I am performing an EDA just to practice and learn a bit more about coding.
The problem is this:
I would like to calculate the mean of a column 'AQI' that stands for 'Air Quality Index' but only for specific values in index. My index is 'City' which has 26 different values (city names).
I have already calculated the means of all columns based on the city, for example:
Shillong_means = df.loc[df['City'] == 'Shillong', ['PM2.5', 'PM10', 'NO', 'NO2', 'NOx', 'NH3', 'CO', 'SO2',
'O3', 'Benzene', 'Toluene', 'AQI', 'AQI_Bucket_num']].mean() # Columns mean for Shillong city
This is the mean for every numeric columns with respect to Shillong City.
I have 25 lines like this (for other cities), but they are not together in a list (I think it would be easier to do if the were -- like, a list with only cities AQI_mean values)
So, basically, I am trying to create an combo chart, where in the x-axis I have the cities (26 different bar graphs), y-axis with AQI_mean values for each city, and a line plot with the national_mean (which I have already calculated) as follows:
national_AQI_mean = df['AQI'].mean()
national_AQI_mean
I have also tried to create a list containing the AQI_means for each city in order to plot a barplot.
Cities_AQI_list = list[Ahmedabad_means['AQI'], Aizawl_means['AQI'], Amaravati_means['AQI'], Amritsar_means['AQI'],
Bengaluru_means['AQI'], Bhopal_means['AQI'], Brajrajnagar_means['AQI'], Chandigarh_means['AQI'],
Chennai_means['AQI'], Coimbatore_means['AQI'], Delhi_means['AQI'], Ernakulam_means['AQI'],
Gurugram_means['AQI'], Guwahati_means['AQI'], Hyderabad_means['AQI'], Jaipur_means['AQI'],
Jorapokhar_means['AQI'], Kochi_means['AQI'], Kolkata_means['AQI'], Lucknow_means['AQI'],
Mumbai_means['AQI'], Patna_means['AQI'], Shillong_means['AQI'], Talcher_means['AQI'],
Thiruvananthapuram_means['AQI'], Visakhapatnam_means['AQI']]
plt.bar(df['City'].unique().tolist(), Cities_AQI_list)

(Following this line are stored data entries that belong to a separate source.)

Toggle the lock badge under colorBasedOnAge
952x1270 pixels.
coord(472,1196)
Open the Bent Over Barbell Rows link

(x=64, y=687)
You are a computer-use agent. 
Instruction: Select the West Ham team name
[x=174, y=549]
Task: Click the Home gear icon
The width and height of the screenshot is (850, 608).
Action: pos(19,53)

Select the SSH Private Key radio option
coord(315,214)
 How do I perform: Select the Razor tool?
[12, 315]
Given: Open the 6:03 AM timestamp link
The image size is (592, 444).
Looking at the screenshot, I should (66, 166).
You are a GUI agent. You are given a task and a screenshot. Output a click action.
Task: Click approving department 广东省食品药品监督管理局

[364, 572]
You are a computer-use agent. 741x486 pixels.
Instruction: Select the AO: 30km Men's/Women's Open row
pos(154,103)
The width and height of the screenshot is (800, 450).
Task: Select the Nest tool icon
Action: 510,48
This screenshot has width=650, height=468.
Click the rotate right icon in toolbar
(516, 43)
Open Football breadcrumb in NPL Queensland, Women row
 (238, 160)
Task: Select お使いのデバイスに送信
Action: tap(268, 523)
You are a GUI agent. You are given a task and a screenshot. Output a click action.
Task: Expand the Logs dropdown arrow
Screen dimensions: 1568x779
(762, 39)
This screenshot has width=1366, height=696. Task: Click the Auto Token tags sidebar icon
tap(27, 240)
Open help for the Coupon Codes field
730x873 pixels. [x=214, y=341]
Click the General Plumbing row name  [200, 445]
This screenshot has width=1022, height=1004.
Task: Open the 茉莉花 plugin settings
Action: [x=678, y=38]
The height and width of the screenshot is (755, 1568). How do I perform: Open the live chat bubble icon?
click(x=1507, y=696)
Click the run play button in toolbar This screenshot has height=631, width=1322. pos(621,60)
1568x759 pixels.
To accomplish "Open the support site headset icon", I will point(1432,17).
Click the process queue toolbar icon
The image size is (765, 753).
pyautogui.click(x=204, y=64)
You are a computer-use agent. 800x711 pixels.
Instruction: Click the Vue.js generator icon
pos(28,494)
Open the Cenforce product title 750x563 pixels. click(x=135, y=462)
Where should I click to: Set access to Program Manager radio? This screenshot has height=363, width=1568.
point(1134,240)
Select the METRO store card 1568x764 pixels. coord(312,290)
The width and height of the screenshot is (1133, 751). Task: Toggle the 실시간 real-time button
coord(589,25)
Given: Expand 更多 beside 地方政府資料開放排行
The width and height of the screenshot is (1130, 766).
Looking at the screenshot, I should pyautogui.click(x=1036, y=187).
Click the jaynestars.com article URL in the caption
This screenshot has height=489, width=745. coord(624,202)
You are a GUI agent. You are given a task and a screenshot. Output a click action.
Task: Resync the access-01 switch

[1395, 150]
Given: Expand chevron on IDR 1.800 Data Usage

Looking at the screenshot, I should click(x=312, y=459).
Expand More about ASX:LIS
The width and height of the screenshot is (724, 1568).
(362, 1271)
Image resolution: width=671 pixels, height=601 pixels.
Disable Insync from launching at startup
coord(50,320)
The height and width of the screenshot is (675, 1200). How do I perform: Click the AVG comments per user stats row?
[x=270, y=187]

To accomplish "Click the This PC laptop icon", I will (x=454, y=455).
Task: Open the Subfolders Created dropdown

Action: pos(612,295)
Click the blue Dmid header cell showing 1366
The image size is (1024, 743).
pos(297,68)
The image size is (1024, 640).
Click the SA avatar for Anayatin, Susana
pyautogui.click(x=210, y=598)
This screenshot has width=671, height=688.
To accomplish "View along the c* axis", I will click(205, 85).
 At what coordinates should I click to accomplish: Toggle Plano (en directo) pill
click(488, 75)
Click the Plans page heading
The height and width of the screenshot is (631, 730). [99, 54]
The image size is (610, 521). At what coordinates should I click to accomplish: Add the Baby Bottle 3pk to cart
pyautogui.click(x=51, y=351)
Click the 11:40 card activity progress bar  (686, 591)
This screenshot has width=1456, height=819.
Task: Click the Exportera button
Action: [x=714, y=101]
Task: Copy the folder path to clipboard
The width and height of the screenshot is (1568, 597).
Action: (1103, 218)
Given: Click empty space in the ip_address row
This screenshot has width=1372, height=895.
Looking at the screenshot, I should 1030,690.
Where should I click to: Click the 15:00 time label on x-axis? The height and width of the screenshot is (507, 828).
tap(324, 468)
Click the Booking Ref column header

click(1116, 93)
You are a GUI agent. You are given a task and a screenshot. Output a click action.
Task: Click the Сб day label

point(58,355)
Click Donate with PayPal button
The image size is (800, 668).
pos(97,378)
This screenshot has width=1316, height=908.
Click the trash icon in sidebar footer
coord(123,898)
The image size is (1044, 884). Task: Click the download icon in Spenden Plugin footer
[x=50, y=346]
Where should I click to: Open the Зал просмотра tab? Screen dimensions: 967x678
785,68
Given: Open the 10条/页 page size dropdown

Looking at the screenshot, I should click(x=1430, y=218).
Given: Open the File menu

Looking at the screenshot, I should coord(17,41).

But it returns me an error: unsupported operand type(s) for +: 'int' and 'types.GenericAlias'
I don't know why the list I created is generic Alias type. Shouldn't be "list"? (Information about this would be really nice as well)
My df length is 29531: 26 cities and daily record of gases emission during 5 years (not for all cities).
My goal is to plot a combo chart where x-axis is divided categorically into cities, y-axis is AQI_mean values, and the line is just a straight line in the with the national_AQI_mean value.
PS. just came up with another idea: I will try to groupby my df by cities. (Let me know if it is a good or bad idea).